To assess potential treatment-related factors, we conducted univariate analyses of 90-day deaths for various baseline variables. The relative risks (RRs) and 95% CIs are: age (RR, 1.04; CI, 1.02 to 1.06), baseline NIHSS (1.13; 1.09 to 1.17), plasma glucose (1.03; 0.97 to 1.10), baseline Alberta Stroke Programme Early CT Score of 8 to 10 versus 0 to 7 (0.34; 0.21 to 0.55), onset to study-drug treatment (1.00; 0.99 to 1.01), and cohort (1.25; 0.67 to 2.33). A multivariable model incorporating treatment, baseline NIHSS, and age showed a nonsignificant effect of treatment (1.49; 0.93 to 2.38) but significant effects of baseline NIHSS (1.10; 1.06 to 1.14) and age (1.03; 1.01 to 1.05).
Influence of Advanced Age and Fluid Excess
Because the multivariable analysis showed a significant treatment effect for age, we explored the differential death rate in the safety cohort by various dichotomized age groups beginning at age 80 years.
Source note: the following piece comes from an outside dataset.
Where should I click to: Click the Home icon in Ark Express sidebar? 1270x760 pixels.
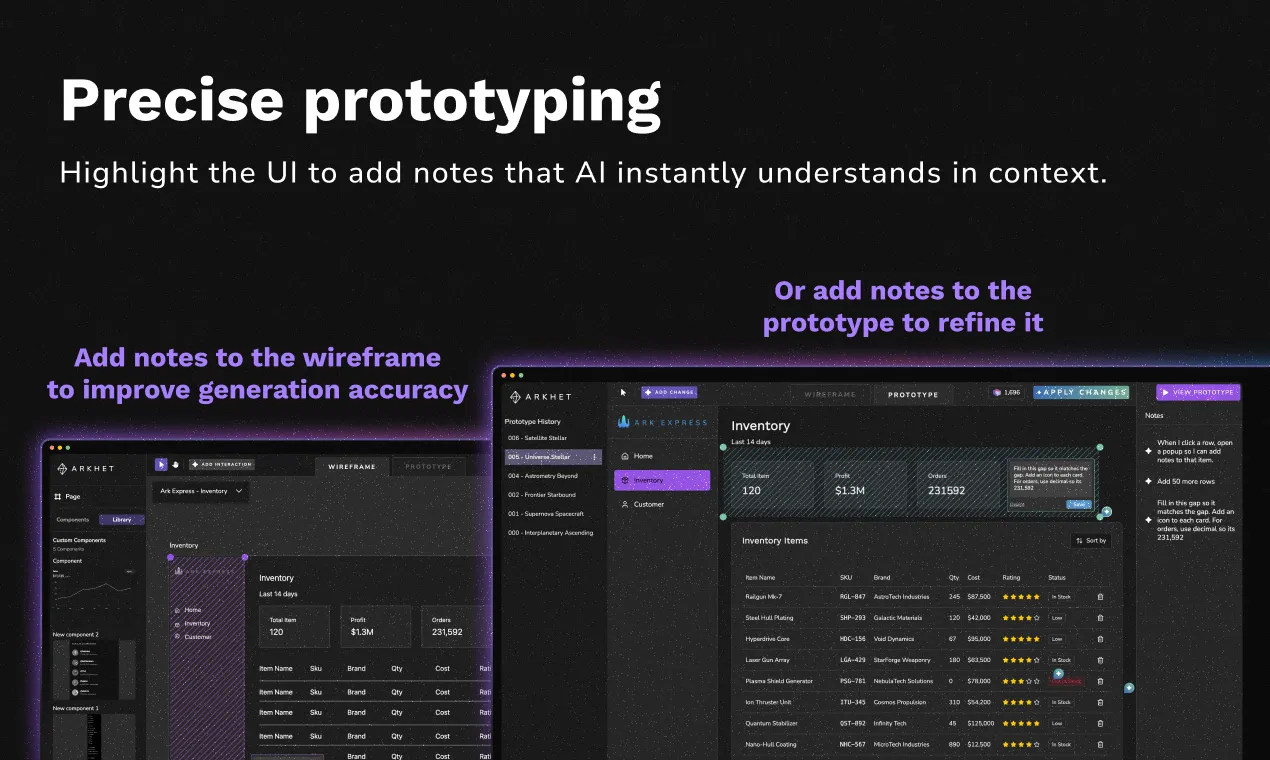coord(626,456)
Ninety-day death rates did not differ significantly in ALB and saline subjects aged ≤83 years, whereas 90-day deaths in subjects >83 years were 2.3-fold higher in the ALB than in the saline group (Table 4A). We also hypothesized that differences in intravenous fluids may have contributed to ALB-associated deaths. We considered fluid excess to be present if a subject received >4200 mL of total intravenous fluids during the first 48 hours (based on an assumed 75 mL/hr intravenous fluid rate plus the volumes of study drug and tPA). Among subjects without excessive fluids, 90-day death rates were not significantly associated with treatment assignment, whereas among subjects with fluid excess, death rates were 2-fold greater in ALB than in saline subjects (RR, 2.10; CI, 1.10 to 3.98; Table 4B). However, because fluid administration occurred during and after study-drug administration, it is possible that excess fluid volume is a merely a marker of worse outcome rather than its cause.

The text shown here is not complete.